Health & Education

Tribe hires Suiter to head Behavioral Health

12.30.2019 Danielle Frost Tribal employees, Health & Wellness
Caroline Suiter is the new Behavioral Health administrator for the Grand Ronde Health & Wellness Center. (Photo by Timothy J. Gonzalez/Smoke Signals)

Danielle Frost

Smoke Signals staff writer

The Confederated Tribes of Grand Ronde has its first Behavioral Health administrator.

Caroline Suiter, 41, began working for the Tribe in November. The new position was created as part of a reorganization within the program.

“This position will support our providers and program so that our providers can focus on great patient care,” Health & Wellness Center Business Office Manager Tresa Mercier says. “I think Caroline’s experience and education makes her a great fit for the Behavioral Health program. She has a calming energy about her with fresh ideas and knowledge.”

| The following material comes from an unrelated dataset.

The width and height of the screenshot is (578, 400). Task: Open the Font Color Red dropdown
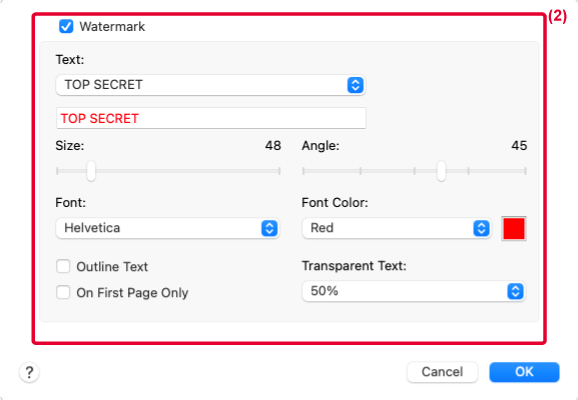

Suiter applied for the position after earning her master’s degree in public health from the University of Arizona in Tucson.

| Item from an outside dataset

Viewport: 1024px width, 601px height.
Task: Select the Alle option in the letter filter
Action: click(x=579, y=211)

“I’ve always been interested in working for a Tribe and this position is ideal to me,” Suiter says. “Treating the whole person is emphasized.”

A native Oregonian, Suiter grew up attending powwows because her father’s side of the family is from the Comanche Tribe.

She graduated from South Eugene High School in 1997 and earned a bachelor of arts degree in English and psychology from the University of Oregon in 2004. She is a first-generation college student, although her mother eventually earned a Ph.D. while Suiter was in her 30s.

For more than 10 years, she worked in outpatient behavioral health services in Lane County as an administrator, with a primary focus on supporting efforts to integrate behavioral health into primary care by having those services in the same office.

After moving to Tucson in 2016 to pursue her master’s degree, Suiter worked as a consultant for a private company that contracted with Indian Health Service and the Bureau of Indian Affairs to assess how to design their medical clinics to improve care.

Most recently, she lived in Bend and worked on two projects with Deschutes County as part of an internship. Those included a community health needs assessment and creating a health education program for individuals with severe mental illnesses and chronic diseases such as diabetes.

As the Grand Ronde Tribe’s new Behavioral Health administrator, Suiter says she is hoping to learn extensively about the Health & Wellness Center’s goals for 2020.

“I know they currently have a medication-assisted treatment program and I have been working with that staff to integrate Behavioral Health,” she says. “Given my personal interest in the topic, I’m hoping we can integrate Medical, Dental and Behavioral Health to make it more multi-disciplinary. Also, I want to bridge gaps to make sure we serve the community to the best of our ability.”

In the future, Suiter says she would like to see more Behavioral Health therapists and integrate peer services.

“Peer services are having someone in recovery who has had life experiences and can work and relate with what people have gone through,” she says.

Suiter lives in Lincoln City with her husband, Jeff, and two dogs: Spencer, an Italian greyhound, and Sadie, a whippet. In her spare time, she enjoys training for triathlons and is a sponsored member of Team Zoot.